## [The task]
The answer must consist of every record below, reproduced exactly.

## [Data extracts]

-=-=-

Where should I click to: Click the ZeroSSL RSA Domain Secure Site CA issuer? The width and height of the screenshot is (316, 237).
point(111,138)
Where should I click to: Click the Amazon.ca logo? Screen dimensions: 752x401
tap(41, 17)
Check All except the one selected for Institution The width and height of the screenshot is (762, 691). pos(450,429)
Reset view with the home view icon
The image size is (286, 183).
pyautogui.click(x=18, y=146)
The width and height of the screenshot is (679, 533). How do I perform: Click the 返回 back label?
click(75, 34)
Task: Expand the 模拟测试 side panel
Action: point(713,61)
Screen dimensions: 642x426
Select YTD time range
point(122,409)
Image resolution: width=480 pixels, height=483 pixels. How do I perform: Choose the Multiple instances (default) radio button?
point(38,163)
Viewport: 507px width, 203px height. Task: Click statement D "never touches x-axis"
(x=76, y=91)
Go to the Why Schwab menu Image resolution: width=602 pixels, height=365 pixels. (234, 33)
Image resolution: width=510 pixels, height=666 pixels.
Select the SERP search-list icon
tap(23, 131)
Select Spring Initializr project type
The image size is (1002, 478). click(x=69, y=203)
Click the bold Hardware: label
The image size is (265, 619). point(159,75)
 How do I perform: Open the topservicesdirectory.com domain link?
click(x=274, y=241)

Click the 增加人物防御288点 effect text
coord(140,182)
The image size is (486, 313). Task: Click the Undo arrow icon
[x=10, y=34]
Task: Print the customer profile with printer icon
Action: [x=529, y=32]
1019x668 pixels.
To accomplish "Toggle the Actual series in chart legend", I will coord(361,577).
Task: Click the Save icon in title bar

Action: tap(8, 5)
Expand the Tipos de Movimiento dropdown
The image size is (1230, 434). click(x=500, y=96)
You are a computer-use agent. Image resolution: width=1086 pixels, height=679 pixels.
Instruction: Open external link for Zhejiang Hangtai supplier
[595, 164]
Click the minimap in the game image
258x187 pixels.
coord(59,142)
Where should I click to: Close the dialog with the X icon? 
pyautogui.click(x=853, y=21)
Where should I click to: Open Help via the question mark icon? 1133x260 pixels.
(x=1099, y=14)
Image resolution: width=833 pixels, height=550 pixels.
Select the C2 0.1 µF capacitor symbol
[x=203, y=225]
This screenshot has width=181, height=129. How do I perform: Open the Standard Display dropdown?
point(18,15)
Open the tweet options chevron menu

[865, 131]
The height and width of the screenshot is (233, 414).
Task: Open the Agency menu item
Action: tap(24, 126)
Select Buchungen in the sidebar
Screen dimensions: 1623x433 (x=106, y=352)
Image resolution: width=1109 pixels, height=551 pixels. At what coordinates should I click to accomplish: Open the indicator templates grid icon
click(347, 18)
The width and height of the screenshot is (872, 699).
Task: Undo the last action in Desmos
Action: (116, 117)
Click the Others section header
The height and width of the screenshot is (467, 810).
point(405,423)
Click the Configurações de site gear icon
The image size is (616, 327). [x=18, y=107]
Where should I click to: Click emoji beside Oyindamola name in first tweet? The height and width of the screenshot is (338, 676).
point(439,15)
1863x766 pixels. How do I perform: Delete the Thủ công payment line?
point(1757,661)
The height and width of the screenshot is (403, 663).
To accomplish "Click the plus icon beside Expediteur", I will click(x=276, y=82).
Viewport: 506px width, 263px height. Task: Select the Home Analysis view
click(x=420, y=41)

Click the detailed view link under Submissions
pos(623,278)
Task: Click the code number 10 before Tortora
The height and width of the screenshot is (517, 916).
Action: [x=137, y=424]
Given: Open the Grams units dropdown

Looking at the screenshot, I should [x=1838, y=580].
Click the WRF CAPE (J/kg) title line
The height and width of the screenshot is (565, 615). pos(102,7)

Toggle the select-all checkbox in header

-=-=-

## [Task output]
Where should I click to: Click the ZeroSSL RSA Domain Secure Site CA issuer? The width and height of the screenshot is (316, 237).
point(111,138)
Where should I click to: Click the Amazon.ca logo? Screen dimensions: 752x401
tap(41, 17)
Check All except the one selected for Institution The width and height of the screenshot is (762, 691). pos(450,429)
Reset view with the home view icon
The image size is (286, 183).
pyautogui.click(x=18, y=146)
The width and height of the screenshot is (679, 533). How do I perform: Click the 返回 back label?
click(75, 34)
Task: Expand the 模拟测试 side panel
Action: point(713,61)
Screen dimensions: 642x426
Select YTD time range
point(122,409)
Image resolution: width=480 pixels, height=483 pixels. How do I perform: Choose the Multiple instances (default) radio button?
point(38,163)
Viewport: 507px width, 203px height. Task: Click statement D "never touches x-axis"
(x=76, y=91)
Go to the Why Schwab menu Image resolution: width=602 pixels, height=365 pixels. (234, 33)
Image resolution: width=510 pixels, height=666 pixels.
Select the SERP search-list icon
tap(23, 131)
Select Spring Initializr project type
The image size is (1002, 478). click(x=69, y=203)
Click the bold Hardware: label
The image size is (265, 619). point(159,75)
 How do I perform: Open the topservicesdirectory.com domain link?
click(x=274, y=241)

Click the 增加人物防御288点 effect text
coord(140,182)
The image size is (486, 313). Task: Click the Undo arrow icon
[x=10, y=34]
Task: Print the customer profile with printer icon
Action: [x=529, y=32]
1019x668 pixels.
To accomplish "Toggle the Actual series in chart legend", I will coord(361,577).
Task: Click the Save icon in title bar

Action: tap(8, 5)
Expand the Tipos de Movimiento dropdown
The image size is (1230, 434). click(x=500, y=96)
You are a computer-use agent. Image resolution: width=1086 pixels, height=679 pixels.
Instruction: Open external link for Zhejiang Hangtai supplier
[595, 164]
Click the minimap in the game image
258x187 pixels.
coord(59,142)
Where should I click to: Close the dialog with the X icon? 
pyautogui.click(x=853, y=21)
Where should I click to: Open Help via the question mark icon? 1133x260 pixels.
(x=1099, y=14)
Image resolution: width=833 pixels, height=550 pixels.
Select the C2 0.1 µF capacitor symbol
[x=203, y=225]
This screenshot has width=181, height=129. How do I perform: Open the Standard Display dropdown?
point(18,15)
Open the tweet options chevron menu

[865, 131]
The height and width of the screenshot is (233, 414).
Task: Open the Agency menu item
Action: tap(24, 126)
Select Buchungen in the sidebar
Screen dimensions: 1623x433 (x=106, y=352)
Image resolution: width=1109 pixels, height=551 pixels. At what coordinates should I click to accomplish: Open the indicator templates grid icon
click(347, 18)
The width and height of the screenshot is (872, 699).
Task: Undo the last action in Desmos
Action: (116, 117)
Click the Others section header
The height and width of the screenshot is (467, 810).
point(405,423)
Click the Configurações de site gear icon
The image size is (616, 327). [x=18, y=107]
Where should I click to: Click emoji beside Oyindamola name in first tweet? The height and width of the screenshot is (338, 676).
point(439,15)
1863x766 pixels. How do I perform: Delete the Thủ công payment line?
point(1757,661)
The height and width of the screenshot is (403, 663).
To accomplish "Click the plus icon beside Expediteur", I will click(x=276, y=82).
Viewport: 506px width, 263px height. Task: Select the Home Analysis view
click(x=420, y=41)

Click the detailed view link under Submissions
pos(623,278)
Task: Click the code number 10 before Tortora
The height and width of the screenshot is (517, 916).
Action: [x=137, y=424]
Given: Open the Grams units dropdown

Looking at the screenshot, I should [x=1838, y=580].
Click the WRF CAPE (J/kg) title line
The height and width of the screenshot is (565, 615). pos(102,7)

Toggle the select-all checkbox in header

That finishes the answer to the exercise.